East Boston, [Massachusetts]
January 18, 1863

My dear son John,

As the mail leaves New York on the 20th, I thought you would expect a letter from home & so I sit down to write you a few lines. I have written you by Mr. Burnett & by the last mail. So has Phronia & I believe Sumner and Phronia intends to write George by this mail so I shall omit writing to him. But I want you to assure him of my great anxiety concerning him & I hope he will be a smart, active, obedient & good boy, & get well posted in all his nautical duties whether he intends to follow the sea for a living or return to go to a trade. In either case, knowledge even of a sailor stamp will be found useful in after life on many occasions.

My own health is comparatively feeble. I am much troubled by the pain in my back, preventing my sleep & otherwise preventing me from labor of any kind but that which is light. Besides I have had recently within two months two slight attacks of bleeding which has weakened me considerably & confined me at home several days on each occasion.

I am now, however, out every day and yesterday went down to Salem and inspected a boiler for the county in the Court House.

Phronia is still confined—scarcely goes the length of a block out doors. Her case is destined to be a long one, I fear, & she may never recover fully, but we hope she may. Anna is getting along pretty well & is quite smart for her. Your mother is about as usual & Dony the same. Lizzy as usual. Chase is down in the Gulf [of Mexico]. The last news of him was in the paper. He wasspoken going up the Mississippi River with troops. I expect him home soon. Susan is pretty well and has discharged her doctor. I am glad of this for I have had to assist her with the others. It has cost me some 350 dollars—a pretty heavy bill for one year’s doctoring. To meet this, I had to draw on my life insurance which I was loath to do & must now try to pay it up if possible.

I am about moving my office into our store. Got it parted off so as to have the office in front & store room for the instruments back & intend to move over this week. This will save the rent of the City office & be quite as well for the steamboat interests.

I want you to write every opportunity. Don’t let a mail leave without a letter to me as I shall look for one. And tell George to write also. If you can procure some of the California Angelica sweet wine—say a keg of 10 or 15 gallons—get it if you can find some dealer who will warrant it pure, and if you go to Manilla, don’t fail to get some of the chocolate they raise on that island, It is the best in the world and there is none to be had here. The preserves I imported from Manilla spoiled coming out. They were not put up well. They were called lemoncetas.

I do not know of any particular news to give you as the papers will tell all about the war and you can get the latest by telegraph. Mr. Burnett will be found at the custom House. If he does not know of your arrival, you must call on him. Give us all particulars of your voyage & how you get along with officers, men and boys.
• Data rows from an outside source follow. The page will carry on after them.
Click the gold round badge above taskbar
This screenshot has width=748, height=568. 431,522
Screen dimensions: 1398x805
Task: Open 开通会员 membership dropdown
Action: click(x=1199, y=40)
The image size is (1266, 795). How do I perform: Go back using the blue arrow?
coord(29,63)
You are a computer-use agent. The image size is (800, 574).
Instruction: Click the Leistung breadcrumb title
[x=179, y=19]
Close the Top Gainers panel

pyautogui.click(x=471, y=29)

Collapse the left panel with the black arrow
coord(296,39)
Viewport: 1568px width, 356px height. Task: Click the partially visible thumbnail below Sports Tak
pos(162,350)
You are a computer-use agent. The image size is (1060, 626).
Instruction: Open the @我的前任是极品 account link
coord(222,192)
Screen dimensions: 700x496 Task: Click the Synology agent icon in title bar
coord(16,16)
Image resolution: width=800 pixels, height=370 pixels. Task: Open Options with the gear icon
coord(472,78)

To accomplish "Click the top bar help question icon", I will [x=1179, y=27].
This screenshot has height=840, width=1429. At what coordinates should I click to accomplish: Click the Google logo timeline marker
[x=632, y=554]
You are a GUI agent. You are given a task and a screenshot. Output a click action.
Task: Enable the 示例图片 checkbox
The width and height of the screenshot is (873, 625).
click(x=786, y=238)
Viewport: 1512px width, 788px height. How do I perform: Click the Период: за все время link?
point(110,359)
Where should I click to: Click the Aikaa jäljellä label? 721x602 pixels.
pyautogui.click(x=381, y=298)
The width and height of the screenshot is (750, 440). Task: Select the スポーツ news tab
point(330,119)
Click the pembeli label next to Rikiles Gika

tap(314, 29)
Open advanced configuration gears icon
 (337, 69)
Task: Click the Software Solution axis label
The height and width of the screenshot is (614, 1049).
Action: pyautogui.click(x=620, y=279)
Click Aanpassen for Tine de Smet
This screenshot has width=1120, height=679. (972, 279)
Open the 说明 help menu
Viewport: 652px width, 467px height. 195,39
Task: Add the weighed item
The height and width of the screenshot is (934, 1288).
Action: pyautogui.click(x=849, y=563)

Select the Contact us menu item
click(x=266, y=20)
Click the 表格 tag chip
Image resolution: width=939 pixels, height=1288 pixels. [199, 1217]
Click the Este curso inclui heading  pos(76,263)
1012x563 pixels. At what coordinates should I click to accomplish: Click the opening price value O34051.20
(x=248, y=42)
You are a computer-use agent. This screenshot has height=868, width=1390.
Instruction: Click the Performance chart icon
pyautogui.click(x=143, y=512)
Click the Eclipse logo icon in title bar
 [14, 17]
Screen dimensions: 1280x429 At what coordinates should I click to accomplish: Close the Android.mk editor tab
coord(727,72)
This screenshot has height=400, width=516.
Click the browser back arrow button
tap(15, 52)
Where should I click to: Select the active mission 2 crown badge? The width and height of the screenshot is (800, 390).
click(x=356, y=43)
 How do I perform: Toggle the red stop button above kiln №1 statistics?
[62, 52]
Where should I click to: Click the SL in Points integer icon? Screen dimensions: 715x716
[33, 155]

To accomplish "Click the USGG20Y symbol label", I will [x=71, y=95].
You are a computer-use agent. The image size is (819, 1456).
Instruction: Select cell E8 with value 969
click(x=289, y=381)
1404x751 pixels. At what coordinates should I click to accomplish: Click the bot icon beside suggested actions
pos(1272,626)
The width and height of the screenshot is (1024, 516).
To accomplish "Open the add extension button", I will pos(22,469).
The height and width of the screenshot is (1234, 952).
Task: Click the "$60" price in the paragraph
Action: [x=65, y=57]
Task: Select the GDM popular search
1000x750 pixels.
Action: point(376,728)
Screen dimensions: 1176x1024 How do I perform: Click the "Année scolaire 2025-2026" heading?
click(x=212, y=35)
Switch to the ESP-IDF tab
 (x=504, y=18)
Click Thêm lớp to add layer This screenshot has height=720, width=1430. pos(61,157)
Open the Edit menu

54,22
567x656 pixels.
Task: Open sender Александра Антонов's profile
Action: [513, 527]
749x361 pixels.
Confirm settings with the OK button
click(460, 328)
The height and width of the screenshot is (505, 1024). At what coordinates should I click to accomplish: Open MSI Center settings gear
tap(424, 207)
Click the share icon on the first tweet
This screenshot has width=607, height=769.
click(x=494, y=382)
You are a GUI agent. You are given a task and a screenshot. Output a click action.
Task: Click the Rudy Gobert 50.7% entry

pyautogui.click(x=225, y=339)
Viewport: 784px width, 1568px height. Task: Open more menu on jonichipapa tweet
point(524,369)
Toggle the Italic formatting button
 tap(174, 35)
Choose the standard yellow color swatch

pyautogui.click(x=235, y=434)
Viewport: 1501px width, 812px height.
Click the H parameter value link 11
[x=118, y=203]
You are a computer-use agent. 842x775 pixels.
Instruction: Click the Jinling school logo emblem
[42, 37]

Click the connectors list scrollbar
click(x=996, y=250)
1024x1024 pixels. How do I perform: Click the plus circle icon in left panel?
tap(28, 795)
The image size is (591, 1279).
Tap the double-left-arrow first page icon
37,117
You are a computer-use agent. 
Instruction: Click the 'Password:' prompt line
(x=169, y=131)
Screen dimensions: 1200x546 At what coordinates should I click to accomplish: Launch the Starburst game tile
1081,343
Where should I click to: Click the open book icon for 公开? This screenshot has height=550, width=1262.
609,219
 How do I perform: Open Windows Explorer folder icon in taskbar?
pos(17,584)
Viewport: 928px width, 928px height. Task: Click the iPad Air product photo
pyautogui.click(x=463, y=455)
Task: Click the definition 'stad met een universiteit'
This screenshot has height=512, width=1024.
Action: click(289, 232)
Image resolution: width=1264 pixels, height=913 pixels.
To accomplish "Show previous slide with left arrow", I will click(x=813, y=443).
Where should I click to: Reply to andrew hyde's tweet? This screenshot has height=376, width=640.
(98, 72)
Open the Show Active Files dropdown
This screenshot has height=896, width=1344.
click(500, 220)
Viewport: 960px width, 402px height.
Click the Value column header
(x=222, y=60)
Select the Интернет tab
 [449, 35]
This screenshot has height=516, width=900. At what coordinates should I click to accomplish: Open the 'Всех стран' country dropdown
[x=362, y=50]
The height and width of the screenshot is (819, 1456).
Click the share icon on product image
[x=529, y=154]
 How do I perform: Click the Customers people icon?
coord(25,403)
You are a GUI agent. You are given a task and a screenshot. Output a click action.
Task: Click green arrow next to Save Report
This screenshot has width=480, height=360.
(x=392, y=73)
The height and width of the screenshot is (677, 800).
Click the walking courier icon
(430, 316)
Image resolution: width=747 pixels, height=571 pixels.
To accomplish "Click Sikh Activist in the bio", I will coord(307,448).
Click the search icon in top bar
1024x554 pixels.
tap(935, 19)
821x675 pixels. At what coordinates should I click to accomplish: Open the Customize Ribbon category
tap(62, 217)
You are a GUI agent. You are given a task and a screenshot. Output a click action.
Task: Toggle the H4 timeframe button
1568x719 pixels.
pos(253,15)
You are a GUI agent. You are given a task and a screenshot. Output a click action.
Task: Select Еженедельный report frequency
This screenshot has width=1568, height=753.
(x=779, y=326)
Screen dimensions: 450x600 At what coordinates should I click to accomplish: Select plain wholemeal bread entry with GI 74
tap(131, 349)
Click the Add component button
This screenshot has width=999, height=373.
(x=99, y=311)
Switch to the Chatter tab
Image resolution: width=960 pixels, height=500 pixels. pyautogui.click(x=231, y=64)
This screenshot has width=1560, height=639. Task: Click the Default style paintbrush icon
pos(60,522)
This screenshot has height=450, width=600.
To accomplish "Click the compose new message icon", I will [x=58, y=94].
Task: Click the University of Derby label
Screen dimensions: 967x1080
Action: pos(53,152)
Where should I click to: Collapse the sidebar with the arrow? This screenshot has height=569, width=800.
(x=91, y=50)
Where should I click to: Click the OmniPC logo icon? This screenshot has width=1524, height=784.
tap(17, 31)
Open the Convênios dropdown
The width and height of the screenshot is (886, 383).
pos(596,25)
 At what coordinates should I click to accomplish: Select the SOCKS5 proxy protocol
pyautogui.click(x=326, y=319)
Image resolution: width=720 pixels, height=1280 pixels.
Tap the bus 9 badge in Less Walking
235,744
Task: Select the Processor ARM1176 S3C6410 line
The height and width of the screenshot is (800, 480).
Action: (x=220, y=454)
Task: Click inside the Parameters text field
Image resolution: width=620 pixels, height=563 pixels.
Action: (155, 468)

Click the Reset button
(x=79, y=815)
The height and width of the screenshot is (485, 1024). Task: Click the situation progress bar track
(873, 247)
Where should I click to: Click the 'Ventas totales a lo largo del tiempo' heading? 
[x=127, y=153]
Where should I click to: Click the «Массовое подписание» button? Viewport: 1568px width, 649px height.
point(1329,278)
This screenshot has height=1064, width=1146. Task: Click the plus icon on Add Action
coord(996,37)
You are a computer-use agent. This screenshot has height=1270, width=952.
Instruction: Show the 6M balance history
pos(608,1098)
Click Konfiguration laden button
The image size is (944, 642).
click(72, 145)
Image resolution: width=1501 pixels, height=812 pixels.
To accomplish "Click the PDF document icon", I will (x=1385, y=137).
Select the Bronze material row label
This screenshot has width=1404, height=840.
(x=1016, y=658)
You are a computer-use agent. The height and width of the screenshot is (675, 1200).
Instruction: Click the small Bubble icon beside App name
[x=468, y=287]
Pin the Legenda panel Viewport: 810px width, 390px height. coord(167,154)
George Williams sent Anna a letter the other day & says he shall call on you soon as you arrive, or soon as he hears of your arrival.

The Lord bless you & keep you & in His own good time return you both to meet us all well is the prayer of your affectionate father, — Increase S. Hill


Letter 4

Addressed to Mr. John Hill, Acting Ensign, U.S. Steamer Daylight, Hampton Roads, Va.

East Boston [Massachusetts]
Sunday, [October] 23rd 1863

My dear son John,

George has written you today & I will just add a line also to say that we hope you will be ordered to Baltimore & get a furlough to come home. We all long to see you. If you should be ordered to another vessel, it is likely you will be sent to the attack on Wilmington which we all dread as it will be a very hard place to take.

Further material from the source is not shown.